**EXCERPT PROVIDED**.

※

I pointed this problem out during my “cyberwar is bullshit” talk at RSA conference in 2012: once you begin using your cyberweapons, they become subject to commercial pressures: and competitive analysis.

This guarantees that cyberweapons will have (relatively) short lifespans, and they’ll have the same problem that copy-protect and other digital rights management systems have: in order to work, you have to give them to the enemy, which means they are subject to examination and dissection. The cost of innovation is borne by the designer of the system, and once the system is widely fielded, it can be completely mooted by a single attacker.

Note, the language of “attacker” and “defender” gets confusing in this situation: is the person trying to analyze the malware “attacking” the malware architecture that is “attacking” their system? Our perspective flips around depending on who we are.

※

**INFORMATION SHOWN**.
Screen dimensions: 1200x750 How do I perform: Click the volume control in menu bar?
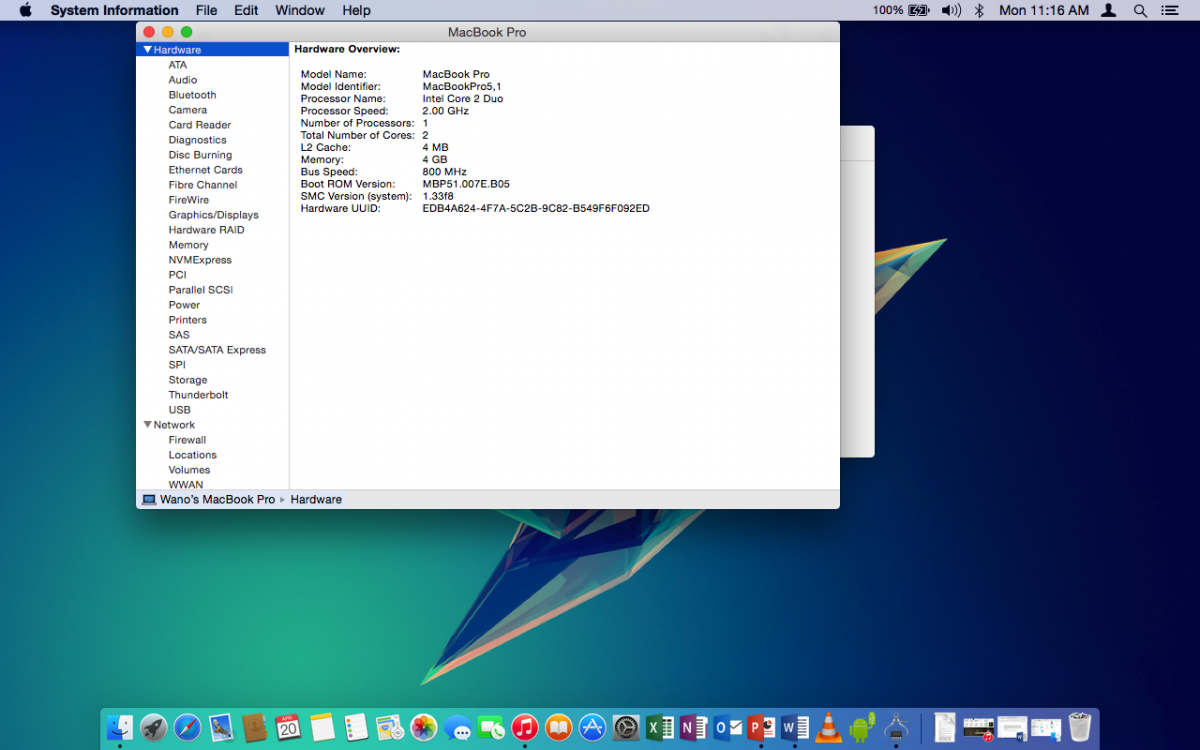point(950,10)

※

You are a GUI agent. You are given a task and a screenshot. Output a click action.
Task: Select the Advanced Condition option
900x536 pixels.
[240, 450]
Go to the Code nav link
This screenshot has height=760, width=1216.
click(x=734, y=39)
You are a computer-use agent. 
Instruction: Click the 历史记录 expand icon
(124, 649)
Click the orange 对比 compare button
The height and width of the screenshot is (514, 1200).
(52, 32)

※

**PROBLEM DETAILS**.
Output the passage on cyberweapons and their short lifespans in full, word for word. The rows were taken from a separate source.

**WRITTEN ANSWER**.
I pointed this problem out during my “cyberwar is bullshit” talk at RSA conference in 2012: once you begin using your cyberweapons, they become subject to commercial pressures: and competitive analysis.

This guarantees that cyberweapons will have (relatively) short lifespans, and they’ll have the same problem that copy-protect and other digital rights management systems have: in order to work, you have to give them to the enemy, which means they are subject to examination and dissection. The cost of innovation is borne by the designer of the system, and once the system is widely fielded, it can be completely mooted by a single attacker.

Note, the language of “attacker” and “defender” gets confusing in this situation: is the person trying to analyze the malware “attacking” the malware architecture that is “attacking” their system? Our perspective flips around depending on who we are.